2006 Denver 1/2 marathon
Finishing time: 1:42:53 (7:51 / mile pace)
The Denver city half featured a fighter jet flyover to mark the start (memorable though perhaps stereotypically over-the-top). I paced this one pretty well and - at least in 2006 - this was about as fast as I could go.
2006 Boulder Backroads 1/2 marathon
Finishing time: 1:54:16 (8:43 / mile pace)
The nice thing about a 1/2 marathon is that a fun outing is possible even without extensive preparation. This was my first half and I took it pretty easily on the way out and ended up negative splitting by some huge margin. The Backroads is a beautiful though maybe not super-fast course.

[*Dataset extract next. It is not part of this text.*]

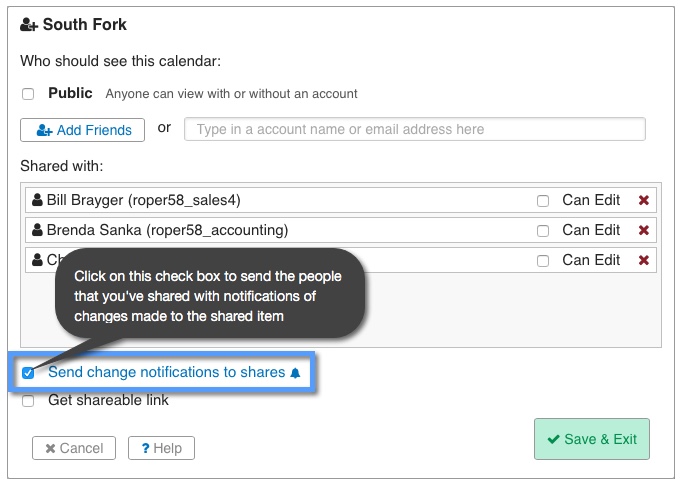Click the bell icon beside change notifications
The height and width of the screenshot is (484, 680).
[295, 373]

2005 Boulder Peak triathlon (Olympic distance)
Finishing time: 2:55:44
So much for 2:30! The run up to my first attempt at a triathlon was characterized by what Joe Friel, in his canonical Triathlete's Training Bible, politely describes as "random" training. For 6 months or so I ran, biked (exclusively on an exercise bike, which is not recommended) and swam quite a bit, but with no readily discernable plan. Among a litany of errors the most egregious were (a) a spur of the moment decision to train for a "warm up" half marathon - which led to a foot injury, (b) a total absence of open water swimming practice, and (c) epic vacillation that culiminated in my delaying buying a road bike until a week before the race! All in all this was not so much of a race as a survival experience, but it was still fun and on the theory that one learns from one's mistakes this was a crash course!